The documentation covers:

* Installation and setup
* Data sources and ETL design
* Writing DTPs
* Managed indexes
* Entity and alias registration
* Data access and report internals
* Writing and extending reports
* Developer tooling and project structure

---

## Resources

- 🤖 **GPT Assistant** — conversational guidance for picking and using reports:
  [Biofilter 4 Assistant](https://chatgpt.com/g/g-6887cf80355c8191ab3f88bbd8955e0d-biofilter-4-assistant)
- 📓 **Notebook tutorials** — ready-to-run examples for every report:
  [`notebooks/Templates/`](https://github.com/RitchieLab/biofilter/tree/biofilter3r/notebooks/Templates)
- 📋 **Report Catalog** — full index of available reports with descriptions:
  [Read the Docs](https://biofilter.readthedocs.io/en/latest/report_catalog.html)

---

## Run with Docker (Container)

Biofilter 4 can be executed as an application-only container, using an external database via `DATABASE_URL`.

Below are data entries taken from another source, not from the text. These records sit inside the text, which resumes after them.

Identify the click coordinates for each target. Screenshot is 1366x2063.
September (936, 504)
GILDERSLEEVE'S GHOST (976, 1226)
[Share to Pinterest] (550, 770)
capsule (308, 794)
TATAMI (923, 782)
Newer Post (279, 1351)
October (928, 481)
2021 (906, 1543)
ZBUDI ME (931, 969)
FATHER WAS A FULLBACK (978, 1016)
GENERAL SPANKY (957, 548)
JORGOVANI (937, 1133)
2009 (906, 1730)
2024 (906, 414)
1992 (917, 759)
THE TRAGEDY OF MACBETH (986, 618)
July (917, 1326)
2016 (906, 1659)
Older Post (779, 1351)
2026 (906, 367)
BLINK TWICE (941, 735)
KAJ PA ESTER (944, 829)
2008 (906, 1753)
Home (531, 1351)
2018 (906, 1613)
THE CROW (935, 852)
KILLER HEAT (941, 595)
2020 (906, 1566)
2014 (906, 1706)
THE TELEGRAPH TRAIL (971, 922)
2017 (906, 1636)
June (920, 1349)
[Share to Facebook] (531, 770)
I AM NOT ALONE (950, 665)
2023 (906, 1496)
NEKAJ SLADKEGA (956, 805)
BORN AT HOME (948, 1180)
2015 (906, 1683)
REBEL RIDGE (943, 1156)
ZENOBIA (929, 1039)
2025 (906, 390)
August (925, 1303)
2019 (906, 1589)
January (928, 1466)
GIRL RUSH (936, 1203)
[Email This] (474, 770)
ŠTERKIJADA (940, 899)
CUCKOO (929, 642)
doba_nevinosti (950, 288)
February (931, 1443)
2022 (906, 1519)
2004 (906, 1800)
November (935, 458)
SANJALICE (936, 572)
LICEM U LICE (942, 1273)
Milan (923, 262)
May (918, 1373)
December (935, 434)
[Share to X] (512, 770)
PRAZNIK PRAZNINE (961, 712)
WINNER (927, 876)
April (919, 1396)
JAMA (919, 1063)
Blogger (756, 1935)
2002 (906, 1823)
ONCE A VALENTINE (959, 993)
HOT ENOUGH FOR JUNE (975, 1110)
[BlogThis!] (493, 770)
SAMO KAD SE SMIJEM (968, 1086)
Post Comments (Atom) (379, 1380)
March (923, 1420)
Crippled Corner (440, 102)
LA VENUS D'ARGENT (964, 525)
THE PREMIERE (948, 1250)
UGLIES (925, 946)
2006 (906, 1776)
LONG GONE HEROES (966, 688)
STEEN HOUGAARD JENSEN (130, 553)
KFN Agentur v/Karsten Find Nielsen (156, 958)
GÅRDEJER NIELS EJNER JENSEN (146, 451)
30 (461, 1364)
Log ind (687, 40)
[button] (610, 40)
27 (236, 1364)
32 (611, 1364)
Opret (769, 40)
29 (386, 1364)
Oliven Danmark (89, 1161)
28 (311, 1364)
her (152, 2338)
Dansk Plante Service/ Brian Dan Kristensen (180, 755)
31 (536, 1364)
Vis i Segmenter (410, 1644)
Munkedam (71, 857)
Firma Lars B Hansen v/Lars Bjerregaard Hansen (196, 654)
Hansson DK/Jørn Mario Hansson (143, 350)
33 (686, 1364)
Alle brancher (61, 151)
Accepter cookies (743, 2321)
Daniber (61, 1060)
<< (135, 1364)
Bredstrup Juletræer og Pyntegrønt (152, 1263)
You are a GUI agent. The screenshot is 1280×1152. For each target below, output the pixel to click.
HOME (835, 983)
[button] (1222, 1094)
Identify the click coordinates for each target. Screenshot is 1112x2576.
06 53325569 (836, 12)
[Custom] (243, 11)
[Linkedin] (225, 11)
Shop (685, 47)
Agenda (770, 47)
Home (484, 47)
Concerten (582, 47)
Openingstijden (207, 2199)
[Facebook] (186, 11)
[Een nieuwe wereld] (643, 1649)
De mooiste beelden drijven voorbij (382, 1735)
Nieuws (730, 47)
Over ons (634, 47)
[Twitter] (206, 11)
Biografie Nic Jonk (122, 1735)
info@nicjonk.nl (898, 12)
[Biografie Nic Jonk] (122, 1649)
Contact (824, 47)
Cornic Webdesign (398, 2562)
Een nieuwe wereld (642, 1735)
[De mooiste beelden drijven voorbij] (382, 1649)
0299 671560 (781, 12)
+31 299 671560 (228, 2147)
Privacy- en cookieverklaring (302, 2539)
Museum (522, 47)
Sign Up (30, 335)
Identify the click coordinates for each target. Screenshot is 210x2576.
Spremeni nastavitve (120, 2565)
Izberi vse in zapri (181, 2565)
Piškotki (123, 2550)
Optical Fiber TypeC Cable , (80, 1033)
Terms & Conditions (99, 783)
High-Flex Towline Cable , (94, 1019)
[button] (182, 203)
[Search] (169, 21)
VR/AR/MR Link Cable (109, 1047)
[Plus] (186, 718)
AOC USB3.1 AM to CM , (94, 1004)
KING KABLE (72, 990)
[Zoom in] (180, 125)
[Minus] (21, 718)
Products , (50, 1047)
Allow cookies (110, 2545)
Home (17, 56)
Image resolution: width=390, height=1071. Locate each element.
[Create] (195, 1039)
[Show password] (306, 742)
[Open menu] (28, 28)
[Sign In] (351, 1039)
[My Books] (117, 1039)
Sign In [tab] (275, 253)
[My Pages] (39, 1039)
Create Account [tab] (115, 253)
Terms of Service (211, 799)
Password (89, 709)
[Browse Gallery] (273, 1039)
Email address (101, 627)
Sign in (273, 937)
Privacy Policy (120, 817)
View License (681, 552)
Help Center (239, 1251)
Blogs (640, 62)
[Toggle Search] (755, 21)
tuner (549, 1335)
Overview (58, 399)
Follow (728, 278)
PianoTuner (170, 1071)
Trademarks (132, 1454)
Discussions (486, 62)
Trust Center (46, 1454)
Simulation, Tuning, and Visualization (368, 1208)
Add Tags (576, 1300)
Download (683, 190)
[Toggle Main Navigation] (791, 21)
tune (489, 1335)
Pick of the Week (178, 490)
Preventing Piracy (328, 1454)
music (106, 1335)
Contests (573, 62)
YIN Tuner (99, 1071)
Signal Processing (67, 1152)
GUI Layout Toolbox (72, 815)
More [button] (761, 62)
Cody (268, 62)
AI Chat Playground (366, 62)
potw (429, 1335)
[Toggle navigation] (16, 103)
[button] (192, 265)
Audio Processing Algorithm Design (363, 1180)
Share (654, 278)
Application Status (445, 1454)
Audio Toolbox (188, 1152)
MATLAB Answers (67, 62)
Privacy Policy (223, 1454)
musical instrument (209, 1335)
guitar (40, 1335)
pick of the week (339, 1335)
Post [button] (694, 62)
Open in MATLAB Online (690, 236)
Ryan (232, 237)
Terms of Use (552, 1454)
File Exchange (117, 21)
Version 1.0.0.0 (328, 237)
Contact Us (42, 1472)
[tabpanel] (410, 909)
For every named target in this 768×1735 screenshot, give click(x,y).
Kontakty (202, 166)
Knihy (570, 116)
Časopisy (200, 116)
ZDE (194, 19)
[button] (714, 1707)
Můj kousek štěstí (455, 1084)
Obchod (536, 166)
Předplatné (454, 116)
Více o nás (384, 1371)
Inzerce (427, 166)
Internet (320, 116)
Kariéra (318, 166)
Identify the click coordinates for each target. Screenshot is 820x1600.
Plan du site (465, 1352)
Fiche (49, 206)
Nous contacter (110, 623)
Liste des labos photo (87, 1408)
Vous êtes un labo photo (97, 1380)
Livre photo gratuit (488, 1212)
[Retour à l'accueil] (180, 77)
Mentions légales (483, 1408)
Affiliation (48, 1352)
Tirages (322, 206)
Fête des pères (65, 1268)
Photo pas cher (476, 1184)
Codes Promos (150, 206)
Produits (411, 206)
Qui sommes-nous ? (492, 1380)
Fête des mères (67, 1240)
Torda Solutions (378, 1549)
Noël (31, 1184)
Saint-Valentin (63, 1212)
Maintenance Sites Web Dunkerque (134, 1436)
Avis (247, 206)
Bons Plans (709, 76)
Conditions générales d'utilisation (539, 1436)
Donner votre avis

Build from this repository:

```bash
docker build -t biofilter:bf4 -f docker/Dockerfile .
```

Run CLI with external DB:

```bash
docker run --rm \
  -e DATABASE_URL="postgresql+psycopg2://user:password@host:5432/biofilter_prod" \
  biofilter:bf4
```

Run a report and save output to your local machine:

```bash
docker run --rm \
  -e DATABASE_URL="postgresql+psycopg2://user:password@host:5432/biofilter_prod" \
  -v "$(pwd)/outputs:/workspace/outputs" \
  biofilter:bf4 \
  biofilter report run \
    --report-name etl_status \
    --output /workspace/outputs/etl_status.csv
```

Open an interactive shell in the container:

```bash
docker run --rm -it \
  -e DATABASE_URL="postgresql+psycopg2://user:password@host:5432/biofilter_prod" \
  -v "$(pwd):/workspace" \
  --entrypoint /bin/bash \
  biofilter:bf4
```

For full container documentation (publishing, multi-arch, GitHub Actions), see:

- [docker/README.md](docker/README.md)

---

## Status

* **Current version**: 4.1.2
* **Schema**: Entity-centric, versioned (4.1.x)
* **ETL**: Modular DTP-based ingestion
* **Stability**: Actively evolving; APIs and schema may continue to change between minor releases

---

## Contributing

Contributions, feedback, and design discussions are welcome.

When contributing:

* Follow existing architectural patterns (Entities, DTPs, Reports).
* Keep provenance and reproducibility as first-class concerns.
* Prefer ORM-based logic over raw SQL when possible.
* Document new features in the appropriate section of the docs.

---

## License

MIT License. See [LICENSE](LICENSE).

---

## Acknowledgements

Biofilter builds on years of development and scientific usage across multiple generations of the framework. Biofilter 4 represents a continuation of this work, redesigned to support modern data volumes, richer biological relationships, and long-term sustainability.